Küresel krizin ardında dünyada birçok uluslararası şirket birleşirken, "küçük olsun, benim olsun" mantığıyla çalışan Türkiye'deki KOBİ'ler 50 milyon dolarlık fona sahip KOBİ Girişim Sermayesi Yatırım Ortaklığı AŞ'den (KOBİ AŞ) faydalanamıyor.
Türkiye Odalar ve Borsalar Birliği (TOBB), Halk Bankası, KOSGEB, TESK ve 16 sanayi ve ticaret odasının ortak olduğu KOBİ AŞ, kurulduğu 1999 yılından beri ancak 10 şirketle ortaklık kurabildi.

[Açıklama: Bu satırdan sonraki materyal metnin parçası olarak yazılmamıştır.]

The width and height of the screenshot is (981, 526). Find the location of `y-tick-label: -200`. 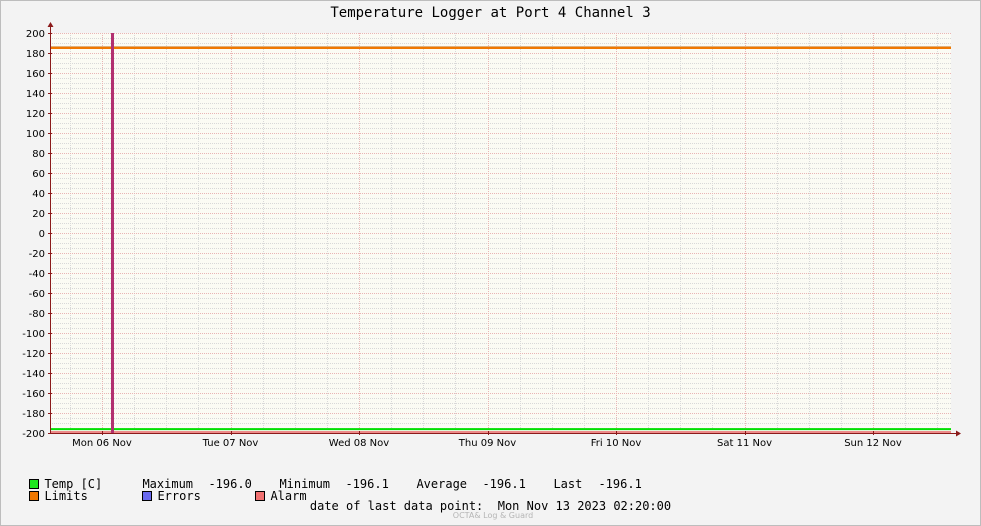

y-tick-label: -200 is located at coordinates (34, 434).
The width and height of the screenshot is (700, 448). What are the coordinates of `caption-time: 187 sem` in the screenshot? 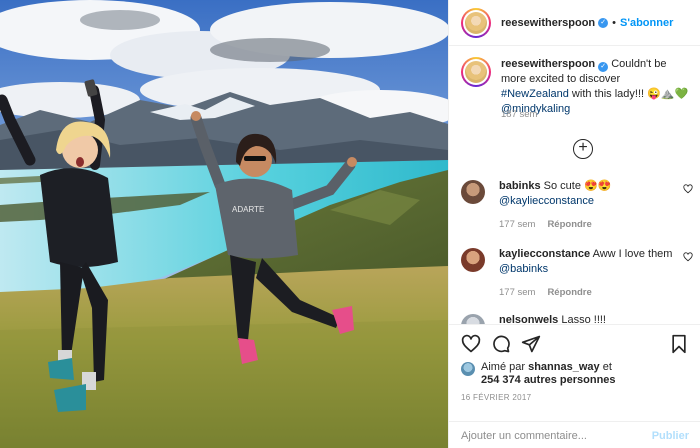 It's located at (519, 114).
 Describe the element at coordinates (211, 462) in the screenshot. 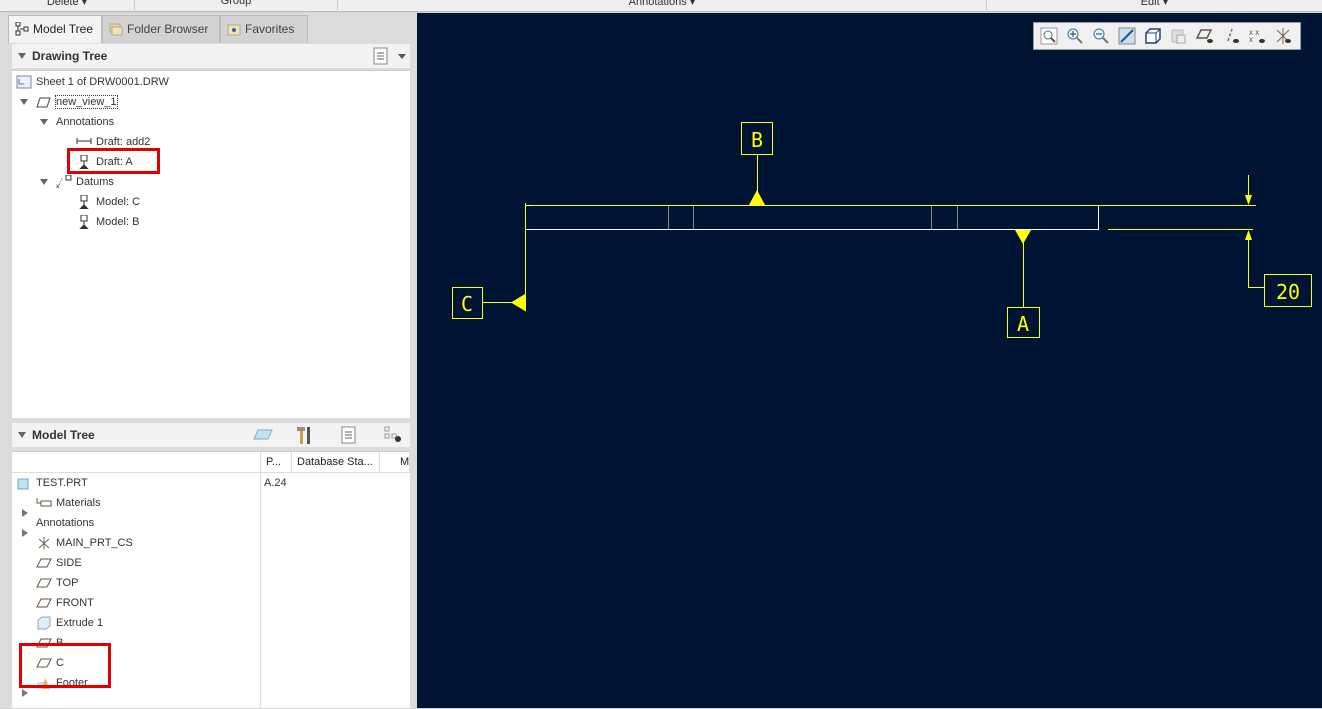

I see `column-header-row: P... Database Sta... M` at that location.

Ekonomiye katkı sağlayacak projelerin sermaye ve yönetim desteğiyle hayata geçirilmesi amacıyla kurulan KOBİ AŞ, yüksek büyüme potansiyeline sahip girişimlere yatırım yapıyor. 2005'ten itibaren aktif olarak çalışan şirkete, bugüne kadar belirlenen kriterlere uyan 1.500 proje başvurusundan sadece 10'u kabul edildi. Kuruluş, en az yatırım tutarı olan 1 milyon dolar (bilişim sektörü için 500 bin dolar), en fazla 5 milyon dolarla şirketlerin en fazla yüzde 49 hissesini satın alarak ortaklık gerçekleştiriyor. Denizli Sanayi Odası ve KOBİ AŞ Yönetim Kurulu Başkanı Müjdat Keçeci, Türkiye'deki KOBİ'lerin tüm yatırım ihtiyaçlarını öz kaynaklarını kullanarak yapmaya çalıştığını belirterek, girişimcilerin yatırım için sermayelerinin bulunmasını yeterli gördüklerini ve işletme kısmını fazla düşünmediklerini ifade ediyor. Keçeci, yatırımın tamamlanıp üretimin başladığı zaman işletme sermayesi ihtiyacıyla karşı karşıya kaldıklarını vurguluyor.
KOBİ AŞ Genel Müdürü Süleyman Yılmaz ise ortak olacakları şirketin, bulunduğu sektör içerisinde rakiplerine üstünlük sağlamış ayırt edici bir özelliğinin olması gerektiğini dile getirerek, "Şirketimiz öncelikli olarak yenilikçi iş fikri aramakta, emtialaşmış ürünler üreten sektörlerle ilgilenilmemektedir." bilgisini veriyor.